Swine Flue vaccine was a classic case where the innovator had granted voluntary licence to several Indian companies to sell its product while sourcing the low-cost generic version from them to sell in the global market. Companies like Natco view this as a missed opportunity for Indian companies in seeking compulsory licence for the same.

Maddala says in future MNCs may opt for manufacturing of the invention in India and prove with numbers that they made it available to the public. It is the third aspect of the Act , Section 85, that is making the invention available to the public. Alternatively, the trend could be to partner with Indian generic company, according to him. Some say companies may reduce the prices to protect their patent rights.

The contenders
That may not deter other companies champing at the bit to also wade into this field and emulate Natco-a potentially gargantuan headache for international pharma companies-such as mid-sized Hyderabad-based outfits such as Divi's and Granules. Natco, itself, is unlikely to stop at the Nexavar affair. Having reached close to Rs 600 crore revenues this year, Natco has already pumped Rs 300- 400 crore in capex in the last three years to build capabilities in anticipation of new opportunities. The company runs a drug development programme with a pipeline of 10 products.
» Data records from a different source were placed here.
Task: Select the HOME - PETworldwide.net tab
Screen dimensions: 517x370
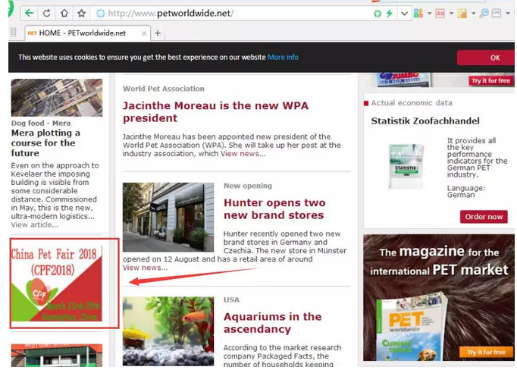Action: tap(82, 33)
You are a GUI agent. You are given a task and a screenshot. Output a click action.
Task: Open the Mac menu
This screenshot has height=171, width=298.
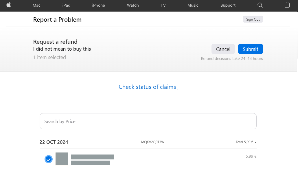(x=37, y=5)
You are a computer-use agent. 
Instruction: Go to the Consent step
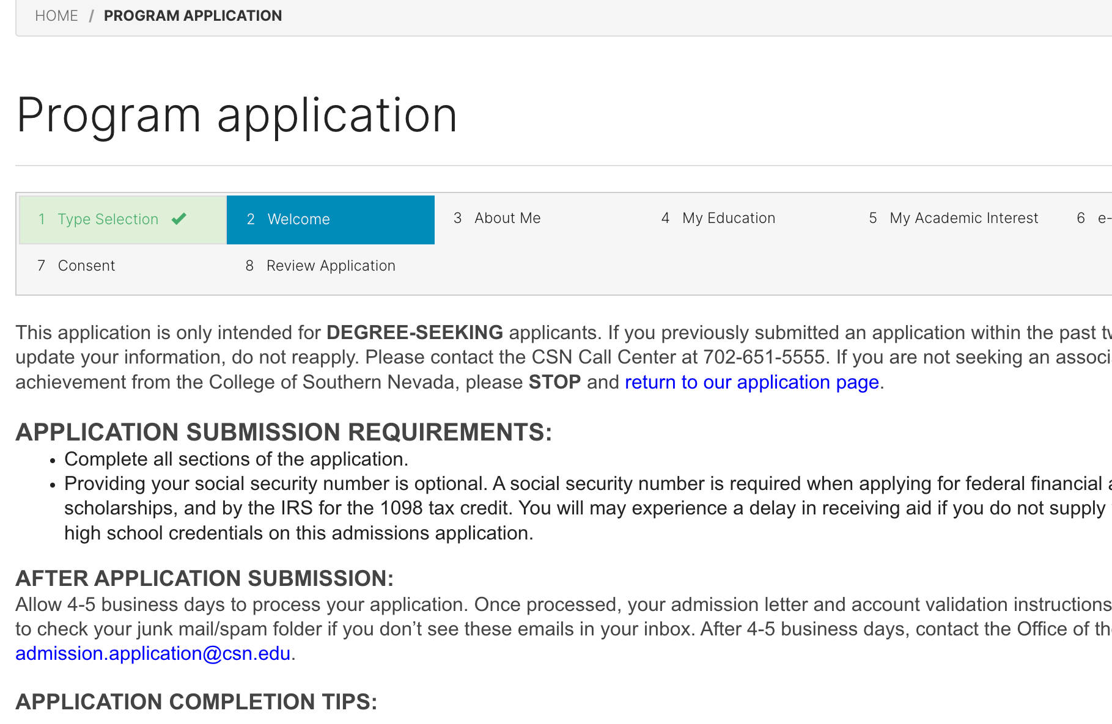click(x=86, y=266)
Nannapaneni says growth to the next big level may happen even tomorrow. "Just one drug opportunity may give us Rs 1,000 crore to Rs 1,500 crore upside in the days to come. We are just waiting." The company also sees its net profit at Rs 100 crore in a year or so from the present Rs 60 crore level, which will provide more resources to fight patent battles.

That may not be the best news for international pharma company eyeing India as their next big market opportunity.